Exercise description:
Please print each record below exactly as it is written.

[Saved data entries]

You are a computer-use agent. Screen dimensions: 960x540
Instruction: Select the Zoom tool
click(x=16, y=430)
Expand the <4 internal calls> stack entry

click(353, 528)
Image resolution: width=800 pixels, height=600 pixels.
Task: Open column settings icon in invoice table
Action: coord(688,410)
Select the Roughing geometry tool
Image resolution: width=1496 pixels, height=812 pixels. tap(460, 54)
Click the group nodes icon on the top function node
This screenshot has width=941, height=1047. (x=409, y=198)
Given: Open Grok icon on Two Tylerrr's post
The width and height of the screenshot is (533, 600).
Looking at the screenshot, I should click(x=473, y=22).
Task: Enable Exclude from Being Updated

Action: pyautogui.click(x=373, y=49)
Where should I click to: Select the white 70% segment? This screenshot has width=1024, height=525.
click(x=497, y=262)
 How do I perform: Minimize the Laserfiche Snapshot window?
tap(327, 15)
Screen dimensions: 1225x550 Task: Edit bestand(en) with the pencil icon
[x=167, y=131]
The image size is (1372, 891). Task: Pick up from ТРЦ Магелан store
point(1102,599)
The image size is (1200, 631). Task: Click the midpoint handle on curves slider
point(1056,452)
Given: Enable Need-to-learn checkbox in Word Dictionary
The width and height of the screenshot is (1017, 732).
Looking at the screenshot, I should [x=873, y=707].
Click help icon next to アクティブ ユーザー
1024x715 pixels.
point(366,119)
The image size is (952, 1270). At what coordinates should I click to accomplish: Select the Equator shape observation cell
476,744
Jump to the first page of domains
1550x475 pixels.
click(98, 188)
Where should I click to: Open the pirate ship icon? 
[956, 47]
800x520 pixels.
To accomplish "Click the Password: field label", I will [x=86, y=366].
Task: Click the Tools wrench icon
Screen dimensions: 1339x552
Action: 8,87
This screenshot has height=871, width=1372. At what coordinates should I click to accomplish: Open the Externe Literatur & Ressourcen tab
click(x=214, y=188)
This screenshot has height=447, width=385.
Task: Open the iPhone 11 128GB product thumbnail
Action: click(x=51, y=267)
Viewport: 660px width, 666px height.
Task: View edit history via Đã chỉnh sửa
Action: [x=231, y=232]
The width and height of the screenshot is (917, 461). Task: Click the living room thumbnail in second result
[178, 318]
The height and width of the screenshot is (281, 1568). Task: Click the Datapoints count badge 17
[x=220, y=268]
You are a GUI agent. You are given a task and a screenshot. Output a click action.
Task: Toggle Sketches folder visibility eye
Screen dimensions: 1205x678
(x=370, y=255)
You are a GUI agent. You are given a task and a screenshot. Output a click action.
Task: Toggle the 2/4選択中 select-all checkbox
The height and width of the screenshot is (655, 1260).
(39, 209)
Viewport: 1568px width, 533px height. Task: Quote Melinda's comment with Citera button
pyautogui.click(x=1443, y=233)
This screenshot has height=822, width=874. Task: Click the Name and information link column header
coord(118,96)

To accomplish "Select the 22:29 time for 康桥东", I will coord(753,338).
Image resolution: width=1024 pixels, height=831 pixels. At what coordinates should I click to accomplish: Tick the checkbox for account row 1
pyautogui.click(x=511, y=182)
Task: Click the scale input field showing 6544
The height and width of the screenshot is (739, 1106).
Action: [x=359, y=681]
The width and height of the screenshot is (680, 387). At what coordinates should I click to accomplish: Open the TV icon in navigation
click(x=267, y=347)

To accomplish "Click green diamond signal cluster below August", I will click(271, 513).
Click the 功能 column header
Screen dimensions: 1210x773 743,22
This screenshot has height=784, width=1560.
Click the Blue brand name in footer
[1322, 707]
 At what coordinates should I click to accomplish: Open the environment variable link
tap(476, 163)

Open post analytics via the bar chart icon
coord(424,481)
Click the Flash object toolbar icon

Task response:
You are a computer-use agent. Screen dimensions: 960x540
Instruction: Select the Zoom tool
click(x=16, y=430)
Expand the <4 internal calls> stack entry

click(353, 528)
Image resolution: width=800 pixels, height=600 pixels.
Task: Open column settings icon in invoice table
Action: coord(688,410)
Select the Roughing geometry tool
Image resolution: width=1496 pixels, height=812 pixels. tap(460, 54)
Click the group nodes icon on the top function node
This screenshot has width=941, height=1047. (x=409, y=198)
Given: Open Grok icon on Two Tylerrr's post
The width and height of the screenshot is (533, 600).
Looking at the screenshot, I should click(x=473, y=22).
Task: Enable Exclude from Being Updated

Action: pyautogui.click(x=373, y=49)
Where should I click to: Select the white 70% segment? This screenshot has width=1024, height=525.
click(x=497, y=262)
 How do I perform: Minimize the Laserfiche Snapshot window?
tap(327, 15)
Screen dimensions: 1225x550 Task: Edit bestand(en) with the pencil icon
[x=167, y=131]
The image size is (1372, 891). Task: Pick up from ТРЦ Магелан store
point(1102,599)
The image size is (1200, 631). Task: Click the midpoint handle on curves slider
point(1056,452)
Given: Enable Need-to-learn checkbox in Word Dictionary
The width and height of the screenshot is (1017, 732).
Looking at the screenshot, I should [x=873, y=707].
Click help icon next to アクティブ ユーザー
1024x715 pixels.
point(366,119)
The image size is (952, 1270). At what coordinates should I click to accomplish: Select the Equator shape observation cell
476,744
Jump to the first page of domains
1550x475 pixels.
click(98, 188)
Where should I click to: Open the pirate ship icon? 
[956, 47]
800x520 pixels.
To accomplish "Click the Password: field label", I will [x=86, y=366].
Task: Click the Tools wrench icon
Screen dimensions: 1339x552
Action: 8,87
This screenshot has height=871, width=1372. At what coordinates should I click to accomplish: Open the Externe Literatur & Ressourcen tab
click(x=214, y=188)
This screenshot has height=447, width=385.
Task: Open the iPhone 11 128GB product thumbnail
Action: click(x=51, y=267)
Viewport: 660px width, 666px height.
Task: View edit history via Đã chỉnh sửa
Action: [x=231, y=232]
The width and height of the screenshot is (917, 461). Task: Click the living room thumbnail in second result
[178, 318]
The height and width of the screenshot is (281, 1568). Task: Click the Datapoints count badge 17
[x=220, y=268]
You are a GUI agent. You are given a task and a screenshot. Output a click action.
Task: Toggle Sketches folder visibility eye
Screen dimensions: 1205x678
(x=370, y=255)
You are a GUI agent. You are given a task and a screenshot. Output a click action.
Task: Toggle the 2/4選択中 select-all checkbox
The height and width of the screenshot is (655, 1260).
(39, 209)
Viewport: 1568px width, 533px height. Task: Quote Melinda's comment with Citera button
pyautogui.click(x=1443, y=233)
This screenshot has height=822, width=874. Task: Click the Name and information link column header
coord(118,96)

To accomplish "Select the 22:29 time for 康桥东", I will coord(753,338).
Image resolution: width=1024 pixels, height=831 pixels. At what coordinates should I click to accomplish: Tick the checkbox for account row 1
pyautogui.click(x=511, y=182)
Task: Click the scale input field showing 6544
The height and width of the screenshot is (739, 1106).
Action: [x=359, y=681]
The width and height of the screenshot is (680, 387). At what coordinates should I click to accomplish: Open the TV icon in navigation
click(x=267, y=347)

To accomplish "Click green diamond signal cluster below August", I will click(271, 513).
Click the 功能 column header
Screen dimensions: 1210x773 743,22
This screenshot has height=784, width=1560.
Click the Blue brand name in footer
[1322, 707]
 At what coordinates should I click to accomplish: Open the environment variable link
tap(476, 163)

Open post analytics via the bar chart icon
coord(424,481)
Click the Flash object toolbar icon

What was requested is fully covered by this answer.